Stenson, 56, was convicted in 1994 for the 1993 shooting deaths of his wife and business partner at his exotic bird farm outside of Sequim.

A week prior to his second scheduled execution last December, Stenson was granted separate stays of execution — one in Clallam County Superior Court and one in U.S. District Court.

More testing needed

His lawyers argued in Clallam County that more DNA testing was needed because a new witness stepped forward saying Stenson had been framed.

On the other legal front, Stenson and two other death row inmates — Cal Coburn Brown, who tortured and killed a Burien woman; and Jonathan Gentry, who killed a 12-year-old girl in Kitsap County — said lethal injection violates the state constitution because it is cruel.

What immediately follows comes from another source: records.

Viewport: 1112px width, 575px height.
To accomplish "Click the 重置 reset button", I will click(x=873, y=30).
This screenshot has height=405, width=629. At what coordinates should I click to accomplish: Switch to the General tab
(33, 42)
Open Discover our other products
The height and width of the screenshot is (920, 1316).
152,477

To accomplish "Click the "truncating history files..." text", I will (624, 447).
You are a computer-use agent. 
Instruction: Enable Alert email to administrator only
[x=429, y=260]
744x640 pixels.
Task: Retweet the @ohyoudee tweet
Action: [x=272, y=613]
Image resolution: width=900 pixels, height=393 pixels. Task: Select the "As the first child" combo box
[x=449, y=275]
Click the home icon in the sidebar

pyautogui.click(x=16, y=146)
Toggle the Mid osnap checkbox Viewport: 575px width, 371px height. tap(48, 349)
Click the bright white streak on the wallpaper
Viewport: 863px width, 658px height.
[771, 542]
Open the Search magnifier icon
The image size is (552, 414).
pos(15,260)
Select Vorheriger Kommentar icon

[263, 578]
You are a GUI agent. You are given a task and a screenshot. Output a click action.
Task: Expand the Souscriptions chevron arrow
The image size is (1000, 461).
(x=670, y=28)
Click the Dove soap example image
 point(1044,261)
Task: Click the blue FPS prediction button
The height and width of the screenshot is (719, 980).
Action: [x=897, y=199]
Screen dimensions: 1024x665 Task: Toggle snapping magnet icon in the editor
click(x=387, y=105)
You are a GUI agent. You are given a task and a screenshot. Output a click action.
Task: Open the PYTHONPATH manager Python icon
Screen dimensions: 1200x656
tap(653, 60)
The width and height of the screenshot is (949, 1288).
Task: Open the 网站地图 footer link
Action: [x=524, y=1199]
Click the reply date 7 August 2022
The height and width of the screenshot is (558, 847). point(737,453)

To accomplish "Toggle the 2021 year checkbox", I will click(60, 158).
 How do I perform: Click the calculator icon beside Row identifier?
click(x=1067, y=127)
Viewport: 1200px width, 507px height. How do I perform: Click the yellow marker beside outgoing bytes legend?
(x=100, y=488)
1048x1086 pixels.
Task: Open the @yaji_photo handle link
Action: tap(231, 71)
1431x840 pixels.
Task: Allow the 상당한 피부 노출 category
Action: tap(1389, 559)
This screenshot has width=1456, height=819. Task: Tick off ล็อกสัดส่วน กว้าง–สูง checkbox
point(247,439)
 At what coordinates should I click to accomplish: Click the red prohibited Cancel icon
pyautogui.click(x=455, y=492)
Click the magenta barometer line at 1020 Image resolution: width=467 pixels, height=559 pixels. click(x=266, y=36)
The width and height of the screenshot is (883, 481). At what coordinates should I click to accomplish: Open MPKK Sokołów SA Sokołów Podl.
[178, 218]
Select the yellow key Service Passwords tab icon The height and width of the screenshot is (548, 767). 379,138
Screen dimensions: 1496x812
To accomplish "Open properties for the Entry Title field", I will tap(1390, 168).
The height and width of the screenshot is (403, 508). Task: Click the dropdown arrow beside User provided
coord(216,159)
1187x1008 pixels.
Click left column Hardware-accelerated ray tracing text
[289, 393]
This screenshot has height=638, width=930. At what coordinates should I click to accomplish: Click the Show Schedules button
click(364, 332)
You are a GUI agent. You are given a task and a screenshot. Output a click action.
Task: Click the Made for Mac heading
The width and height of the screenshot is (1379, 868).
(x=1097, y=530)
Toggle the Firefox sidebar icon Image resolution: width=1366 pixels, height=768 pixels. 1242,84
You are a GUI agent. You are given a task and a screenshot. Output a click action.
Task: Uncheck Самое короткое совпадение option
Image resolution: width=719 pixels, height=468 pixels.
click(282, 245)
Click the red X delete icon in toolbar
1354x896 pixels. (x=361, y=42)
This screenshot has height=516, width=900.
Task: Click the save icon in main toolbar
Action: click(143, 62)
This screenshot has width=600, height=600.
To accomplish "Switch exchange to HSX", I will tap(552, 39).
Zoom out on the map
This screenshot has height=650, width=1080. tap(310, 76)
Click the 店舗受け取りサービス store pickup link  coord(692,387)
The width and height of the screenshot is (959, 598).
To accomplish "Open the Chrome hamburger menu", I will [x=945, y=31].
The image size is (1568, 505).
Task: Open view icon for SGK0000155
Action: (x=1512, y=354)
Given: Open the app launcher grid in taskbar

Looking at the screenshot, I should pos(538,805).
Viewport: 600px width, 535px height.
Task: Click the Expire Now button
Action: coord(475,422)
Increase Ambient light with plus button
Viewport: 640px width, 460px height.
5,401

Thurston County Superior Court Judge Chris Wickham on July 10 dismissed that claim.

The state Supreme Court has never ruled on lethal injection under the state prohibition on cruel punishment, McKenna said.

The U.S. Supreme Court, however, has upheld the use of lethal injection.

“The judge in Thurston County went ahead and ruled on the federal issue anyway, which was nice,” McKenna said.

“It was a bonus.”

All three death row inmates chose lethal injection over hanging.

“The whole point of lethal injection is a humane form of execution,” McKenna said.

“So we believe we’ll prevail. But of course, it is very frustrating, especially for the families of the victims, to see the endless appeals and delays.

“Still, we’re making progress, and I think the end is within sight for Stenson as well as Cal Brown and Gentry.”

Prescription drugs

Ron Cameron, commander of the Olympic Peninsula Narcotics Enforcement Team, has said that narcotic-based prescription painkillers like OxyContin have “steadily been on the rise in the last three years, maybe a little longer.”

“It’s not like anything we’ve really dealt with in the past,” Cameron said in an earlier interview.

McKenna is leading the fight against prescription drug abuse at the state level, and the recently elected vice president of the National Association of Attorneys General wants to broaden the campaign.

“We’re making prescription drug abuse a central priority of the national association,” McKenna said.

“The rise of prescription drug abuse in Clallam County tracks what we’re seeing statewide and nationally . . . It is astounding how fast the number of deaths has gone up in the last five years, so we’re very focused on it.”

Prescription drug overdoses kill more people than all illegal drugs combined, and in Washington state, they kill more people than car wrecks.

“This has come up on us tremendously fast,” McKenna said.

“When I was a new attorney general, we were working intently on methamphetamine addiction, because we were seeing so many children affected by it and so many meth labs.”

In 2001, Washington was second in the country for prevalence of meth labs. About 2,000 were found in 2001 compared with 50 last year.

“We still have meth around, but we’ve really made a lot of progress on it,” McKenna said.

“Meanwhile, the amount of prescription medicine being prescribed in our state has shot up. There’s three times as much OxyContin being prescribed as there was 10 years ago. There’s five times more Methadone being prescribed as there was 10 years ago.”

McKenna said people are dying from these drugs in increasing numbers for three main reasons:

• Today’s drugs are more powerful. OxyContin is up to 40 times stronger than morphine. Fentanyl, which was developed as a hospice drug for end-stage cancer patients, is 80 times more powerful than morphine, McKenna said.

• People are using the drugs inappropriately. “If you take a time-release medicine like an OxyContin pill, and you grind it up and you snort it, smoke it or swallow it, you bypass the time release protection and the entire blast is delivered to your central nervous system at one time,” McKenna said.

• The combination of different drugs, including alcohol, is deadly. “I often use the high-profile examples of people like Heath Ledger, the Hollywood star who died with five different prescription drugs in his blood — two narcotics, two sedatives and a sleep aid,” McKenna said.

“It was probably the OxyContin and the Xanax — Xanax being a powerful barbiturate — that slowed his breathing down until his heart stopped. So people are dying because they’re mixing these drugs,” he said.